Amazon Paid $0 in Federal Taxes Despite Making $11 Billion in 2018—And No One Knows Why
By Sissi Cao • 02/20/19 8:30amJeff Bezos, founder and CEO of Amazon. SAUL LOEB/AFP/Getty Images
You may feel like a champion financial planner after filing last year’s income taxes, even though you did pay a hefty fee to an accountant or some tax software. But don’t even think about beating Amazon, which paid a whopping $0 in federal taxes last year—despite earning $11.2 billion in U.S. profits—according to a report from the Institute on Taxation and Economic Policy (ITEP) last week.
Even better (for Amazon), it actually claimed $129 million in federal income tax rebates in 2018. In percentage terms, that works out to an effective tax rate of -1.2 percent for the e-commerce giant, instead of the statutory 21 percent corporate income tax rate under the new Tax Cuts and Jobs Act (TCJA), which took effect last year.
“If you paid the $119 annual fee to become an Amazon Prime member, you paid more to Amazon than it paid in taxes,” Senator Bernie Sanders mocked the e-commerce giant in a tweet last Thursday.
Believe it or not, it was actually the second year in a row that Amazon managed to avoid any federal income tax. In 2017, the company also paid nothing on its $5.6 billion U.S. profits and claimed a tax return of $140 million. But the most upsetting and confusing part of all of this is probably the fact that no one—except Amazon’s own accountants, of course—seems to have a clue as to how Amazon was able to do that.
“It’s hard to know exactly what they’re doing,” Steve Wamhoff, ITEP’s director of federal tax policy, told Yahoo Finance. “In their public documents, they don’t lay out their tax strategy. So it’s unclear exactly which breaks [they are taking advantage of]. They vaguely say tax credits… The thing we would need to know is would they have had positive corporate income tax liability were it not for TCJA? Maybe. It’s hard to tell.”
In response to the ITEP report, Amazon said the tax credits applied in 2018’s filing included capital depreciation and research and development (R&D) investment credits. Tax break for employee stock options also played a big role in lowering its effective tax rate. In 2018, stock options were applied for employees of all levels, the company said, so the tax deduction from vested share values resulted in larger tax savings than previous years.
More specifically, a big chunk of the tax savings could come from what’s called the “bonus depreciation” under the TCJA, Paul Gevertzman, a tax partner at New York-based accounting firm Anchin, told Observer.
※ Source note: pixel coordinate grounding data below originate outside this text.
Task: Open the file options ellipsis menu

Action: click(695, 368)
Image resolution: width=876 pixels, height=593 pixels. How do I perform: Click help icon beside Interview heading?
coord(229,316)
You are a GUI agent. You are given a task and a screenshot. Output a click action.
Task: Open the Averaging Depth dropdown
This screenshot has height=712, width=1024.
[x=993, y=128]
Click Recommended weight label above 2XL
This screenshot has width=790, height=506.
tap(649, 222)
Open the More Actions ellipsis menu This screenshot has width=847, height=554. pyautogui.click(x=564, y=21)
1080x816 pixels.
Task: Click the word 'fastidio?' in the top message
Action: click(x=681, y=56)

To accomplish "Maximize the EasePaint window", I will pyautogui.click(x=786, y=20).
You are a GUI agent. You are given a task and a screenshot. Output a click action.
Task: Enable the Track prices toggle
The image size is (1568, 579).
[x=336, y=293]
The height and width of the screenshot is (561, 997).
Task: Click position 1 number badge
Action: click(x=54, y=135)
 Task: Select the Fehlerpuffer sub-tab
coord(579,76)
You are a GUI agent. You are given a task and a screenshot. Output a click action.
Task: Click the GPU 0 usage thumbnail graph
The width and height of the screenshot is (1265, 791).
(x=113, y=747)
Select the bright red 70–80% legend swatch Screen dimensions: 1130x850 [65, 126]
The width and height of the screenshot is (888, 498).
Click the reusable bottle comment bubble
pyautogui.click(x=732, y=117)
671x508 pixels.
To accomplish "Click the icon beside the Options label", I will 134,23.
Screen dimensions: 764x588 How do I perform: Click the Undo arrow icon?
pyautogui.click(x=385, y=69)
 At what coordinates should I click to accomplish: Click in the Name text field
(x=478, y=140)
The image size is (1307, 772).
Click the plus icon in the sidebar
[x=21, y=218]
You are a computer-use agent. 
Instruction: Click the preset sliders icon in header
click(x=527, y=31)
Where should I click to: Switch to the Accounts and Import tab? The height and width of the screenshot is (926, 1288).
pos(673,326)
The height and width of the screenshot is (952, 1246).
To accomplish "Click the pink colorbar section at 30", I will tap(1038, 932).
Under the capital depreciation rule prior to the TCJA, companies were allowed to write off up to 50 percent on qualified expenses, such as equipment purchases or new facility construction, Gevertzman explained. The tax-exempt portion was 50 percent in 2017 and was scheduled to gradually phase out in 2018 and 2019. But last year’s tax reform overrode these schedules and allowed companies to write off 100 percent of qualified expenses in the first year.
Per Amazon’s own disclosure in its annual report, the company’s federal tax credits last year were “primarily related to the U.S. federal research and development credit.” Although R&D credits have been around long before the TCJA came along, a tax law change last year greatly affected how these tax credits could be used.
The TCJA eliminated the alternative minimum tax for corporations, a system in which companies were required to pay at least some amount of taxes—no matter how many tax breaks they were entitled to. For this reason, many companies would keep their R&D deductions off tax filings when they couldn’t reduce the final taxes below the alternative minimum tax.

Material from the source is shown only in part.